[How to complete this task]
Retype exactly the stretch of lines that begins at the line containing "The image size is (980, 296)." and ends at the last line of the data, with no other lines.

Stored dataset items
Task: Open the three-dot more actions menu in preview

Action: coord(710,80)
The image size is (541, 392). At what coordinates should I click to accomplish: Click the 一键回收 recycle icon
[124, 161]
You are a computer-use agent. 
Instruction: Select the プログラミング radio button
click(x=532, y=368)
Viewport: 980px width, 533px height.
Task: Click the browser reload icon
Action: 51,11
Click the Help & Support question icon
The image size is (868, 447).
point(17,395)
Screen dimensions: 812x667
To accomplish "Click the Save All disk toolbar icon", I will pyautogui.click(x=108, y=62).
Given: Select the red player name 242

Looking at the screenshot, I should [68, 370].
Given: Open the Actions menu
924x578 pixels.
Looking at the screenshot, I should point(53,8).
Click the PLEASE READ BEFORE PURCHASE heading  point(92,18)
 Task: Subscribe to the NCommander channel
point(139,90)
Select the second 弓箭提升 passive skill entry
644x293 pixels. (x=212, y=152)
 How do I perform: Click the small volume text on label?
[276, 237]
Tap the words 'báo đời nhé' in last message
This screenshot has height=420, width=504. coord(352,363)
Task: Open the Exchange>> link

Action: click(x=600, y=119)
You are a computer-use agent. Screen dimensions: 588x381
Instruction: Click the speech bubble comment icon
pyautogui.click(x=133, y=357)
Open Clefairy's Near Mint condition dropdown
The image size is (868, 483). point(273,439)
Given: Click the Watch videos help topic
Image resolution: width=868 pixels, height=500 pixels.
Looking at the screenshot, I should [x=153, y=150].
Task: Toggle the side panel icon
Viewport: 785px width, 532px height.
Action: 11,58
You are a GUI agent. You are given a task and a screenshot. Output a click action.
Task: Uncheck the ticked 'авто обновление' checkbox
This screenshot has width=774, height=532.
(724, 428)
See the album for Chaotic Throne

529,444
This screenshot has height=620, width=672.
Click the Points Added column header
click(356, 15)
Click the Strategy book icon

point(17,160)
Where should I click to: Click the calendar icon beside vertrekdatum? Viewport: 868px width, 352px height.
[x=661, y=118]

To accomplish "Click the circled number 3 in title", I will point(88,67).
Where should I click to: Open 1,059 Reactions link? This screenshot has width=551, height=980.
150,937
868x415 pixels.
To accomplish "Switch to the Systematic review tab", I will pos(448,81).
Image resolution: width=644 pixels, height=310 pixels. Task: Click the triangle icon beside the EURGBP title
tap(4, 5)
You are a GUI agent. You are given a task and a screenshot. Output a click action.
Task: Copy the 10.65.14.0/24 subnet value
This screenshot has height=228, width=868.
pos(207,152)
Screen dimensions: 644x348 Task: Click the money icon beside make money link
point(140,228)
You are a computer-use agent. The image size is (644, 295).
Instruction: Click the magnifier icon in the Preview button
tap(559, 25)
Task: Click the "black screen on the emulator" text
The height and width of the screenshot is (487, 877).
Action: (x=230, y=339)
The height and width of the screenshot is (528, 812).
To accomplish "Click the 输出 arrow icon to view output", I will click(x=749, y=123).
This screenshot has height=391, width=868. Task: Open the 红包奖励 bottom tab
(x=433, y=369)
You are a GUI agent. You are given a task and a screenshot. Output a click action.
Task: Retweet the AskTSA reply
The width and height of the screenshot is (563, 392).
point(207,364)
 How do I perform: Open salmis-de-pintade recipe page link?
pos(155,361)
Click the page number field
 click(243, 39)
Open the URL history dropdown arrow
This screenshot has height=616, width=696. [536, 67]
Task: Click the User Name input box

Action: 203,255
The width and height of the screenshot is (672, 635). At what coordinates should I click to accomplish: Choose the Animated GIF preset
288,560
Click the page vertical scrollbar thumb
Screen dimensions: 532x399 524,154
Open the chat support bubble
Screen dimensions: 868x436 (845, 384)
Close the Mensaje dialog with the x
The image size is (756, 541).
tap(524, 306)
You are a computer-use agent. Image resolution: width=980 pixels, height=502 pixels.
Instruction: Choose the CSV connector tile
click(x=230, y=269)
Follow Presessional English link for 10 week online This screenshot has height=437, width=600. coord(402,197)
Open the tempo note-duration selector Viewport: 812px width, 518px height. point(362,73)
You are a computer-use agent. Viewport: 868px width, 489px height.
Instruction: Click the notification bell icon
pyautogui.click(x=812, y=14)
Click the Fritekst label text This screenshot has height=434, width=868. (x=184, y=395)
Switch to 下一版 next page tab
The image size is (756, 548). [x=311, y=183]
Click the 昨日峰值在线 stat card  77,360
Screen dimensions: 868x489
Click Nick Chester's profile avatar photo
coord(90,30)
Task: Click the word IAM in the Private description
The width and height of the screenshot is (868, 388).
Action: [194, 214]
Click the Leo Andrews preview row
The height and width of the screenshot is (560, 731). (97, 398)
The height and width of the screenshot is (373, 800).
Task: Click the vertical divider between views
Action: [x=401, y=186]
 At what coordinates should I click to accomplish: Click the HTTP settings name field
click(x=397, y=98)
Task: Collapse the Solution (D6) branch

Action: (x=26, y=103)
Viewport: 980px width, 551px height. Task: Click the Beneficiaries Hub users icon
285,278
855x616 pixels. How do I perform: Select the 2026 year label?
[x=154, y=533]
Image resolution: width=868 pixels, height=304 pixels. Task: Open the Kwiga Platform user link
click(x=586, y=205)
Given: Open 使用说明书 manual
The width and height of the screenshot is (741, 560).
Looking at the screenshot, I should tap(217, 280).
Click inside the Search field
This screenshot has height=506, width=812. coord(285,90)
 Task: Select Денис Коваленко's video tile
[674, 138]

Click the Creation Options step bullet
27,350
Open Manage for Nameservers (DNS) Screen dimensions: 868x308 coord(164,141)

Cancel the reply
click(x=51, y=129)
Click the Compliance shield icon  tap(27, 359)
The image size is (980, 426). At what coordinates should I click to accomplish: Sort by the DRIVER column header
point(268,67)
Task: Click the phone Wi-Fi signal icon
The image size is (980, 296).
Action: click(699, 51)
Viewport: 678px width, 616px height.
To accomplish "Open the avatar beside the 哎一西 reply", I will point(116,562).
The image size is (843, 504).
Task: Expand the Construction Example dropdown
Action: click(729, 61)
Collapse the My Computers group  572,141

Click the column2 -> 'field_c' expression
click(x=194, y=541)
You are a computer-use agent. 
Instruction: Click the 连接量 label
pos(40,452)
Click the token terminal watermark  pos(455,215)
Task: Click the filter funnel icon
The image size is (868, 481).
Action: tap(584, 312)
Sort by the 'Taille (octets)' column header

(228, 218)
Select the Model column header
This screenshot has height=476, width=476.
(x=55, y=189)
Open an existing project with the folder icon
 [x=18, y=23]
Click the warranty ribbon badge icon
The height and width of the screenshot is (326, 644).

[Reply]
The image size is (980, 296).
Action: click(699, 51)
Viewport: 678px width, 616px height.
To accomplish "Open the avatar beside the 哎一西 reply", I will point(116,562).
The image size is (843, 504).
Task: Expand the Construction Example dropdown
Action: click(729, 61)
Collapse the My Computers group  572,141

Click the column2 -> 'field_c' expression
click(x=194, y=541)
You are a computer-use agent. 
Instruction: Click the 连接量 label
pos(40,452)
Click the token terminal watermark  pos(455,215)
Task: Click the filter funnel icon
The image size is (868, 481).
Action: tap(584, 312)
Sort by the 'Taille (octets)' column header

(228, 218)
Select the Model column header
This screenshot has height=476, width=476.
(x=55, y=189)
Open an existing project with the folder icon
 [x=18, y=23]
Click the warranty ribbon badge icon
The height and width of the screenshot is (326, 644).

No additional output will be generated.